§ Exercise goal
Reproduce every entry exactly as shown.

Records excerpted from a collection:
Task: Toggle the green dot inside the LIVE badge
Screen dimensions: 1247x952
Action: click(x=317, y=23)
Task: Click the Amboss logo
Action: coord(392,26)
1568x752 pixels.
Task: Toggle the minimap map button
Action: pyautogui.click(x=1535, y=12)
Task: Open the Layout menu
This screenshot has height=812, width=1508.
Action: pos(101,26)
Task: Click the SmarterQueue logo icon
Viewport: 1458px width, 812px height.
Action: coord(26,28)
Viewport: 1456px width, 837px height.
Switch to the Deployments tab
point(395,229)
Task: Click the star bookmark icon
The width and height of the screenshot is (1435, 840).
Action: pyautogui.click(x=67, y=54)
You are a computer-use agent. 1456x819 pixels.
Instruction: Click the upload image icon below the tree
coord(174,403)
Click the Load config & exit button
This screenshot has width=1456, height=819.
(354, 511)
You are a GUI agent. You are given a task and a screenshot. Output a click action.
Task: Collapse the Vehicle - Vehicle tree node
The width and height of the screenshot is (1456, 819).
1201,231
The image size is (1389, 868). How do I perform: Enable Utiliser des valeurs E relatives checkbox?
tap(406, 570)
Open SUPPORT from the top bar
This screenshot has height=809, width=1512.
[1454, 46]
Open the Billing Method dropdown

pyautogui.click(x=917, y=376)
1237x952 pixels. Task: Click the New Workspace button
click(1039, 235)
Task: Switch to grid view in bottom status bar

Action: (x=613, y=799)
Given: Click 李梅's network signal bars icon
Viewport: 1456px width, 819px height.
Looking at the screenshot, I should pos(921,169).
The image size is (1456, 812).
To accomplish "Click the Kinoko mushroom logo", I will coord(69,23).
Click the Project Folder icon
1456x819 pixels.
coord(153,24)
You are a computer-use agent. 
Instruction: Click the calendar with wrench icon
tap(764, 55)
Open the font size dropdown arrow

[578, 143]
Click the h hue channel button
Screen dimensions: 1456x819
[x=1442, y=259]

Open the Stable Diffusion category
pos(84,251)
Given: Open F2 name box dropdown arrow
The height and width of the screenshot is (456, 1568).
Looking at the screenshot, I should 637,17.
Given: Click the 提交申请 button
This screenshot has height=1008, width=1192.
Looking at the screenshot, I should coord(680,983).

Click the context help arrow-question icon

§ Reply to the exercise
Task: Toggle the green dot inside the LIVE badge
Screen dimensions: 1247x952
Action: click(x=317, y=23)
Task: Click the Amboss logo
Action: coord(392,26)
1568x752 pixels.
Task: Toggle the minimap map button
Action: pyautogui.click(x=1535, y=12)
Task: Open the Layout menu
This screenshot has height=812, width=1508.
Action: pos(101,26)
Task: Click the SmarterQueue logo icon
Viewport: 1458px width, 812px height.
Action: coord(26,28)
Viewport: 1456px width, 837px height.
Switch to the Deployments tab
point(395,229)
Task: Click the star bookmark icon
The width and height of the screenshot is (1435, 840).
Action: pyautogui.click(x=67, y=54)
You are a computer-use agent. 1456x819 pixels.
Instruction: Click the upload image icon below the tree
coord(174,403)
Click the Load config & exit button
This screenshot has width=1456, height=819.
(354, 511)
You are a GUI agent. You are given a task and a screenshot. Output a click action.
Task: Collapse the Vehicle - Vehicle tree node
The width and height of the screenshot is (1456, 819).
1201,231
The image size is (1389, 868). How do I perform: Enable Utiliser des valeurs E relatives checkbox?
tap(406, 570)
Open SUPPORT from the top bar
This screenshot has height=809, width=1512.
[1454, 46]
Open the Billing Method dropdown

pyautogui.click(x=917, y=376)
1237x952 pixels. Task: Click the New Workspace button
click(1039, 235)
Task: Switch to grid view in bottom status bar

Action: (x=613, y=799)
Given: Click 李梅's network signal bars icon
Viewport: 1456px width, 819px height.
Looking at the screenshot, I should pos(921,169).
The image size is (1456, 812).
To accomplish "Click the Kinoko mushroom logo", I will coord(69,23).
Click the Project Folder icon
1456x819 pixels.
coord(153,24)
You are a computer-use agent. 
Instruction: Click the calendar with wrench icon
tap(764, 55)
Open the font size dropdown arrow

[578, 143]
Click the h hue channel button
Screen dimensions: 1456x819
[x=1442, y=259]

Open the Stable Diffusion category
pos(84,251)
Given: Open F2 name box dropdown arrow
The height and width of the screenshot is (456, 1568).
Looking at the screenshot, I should 637,17.
Given: Click the 提交申请 button
This screenshot has height=1008, width=1192.
Looking at the screenshot, I should coord(680,983).

Click the context help arrow-question icon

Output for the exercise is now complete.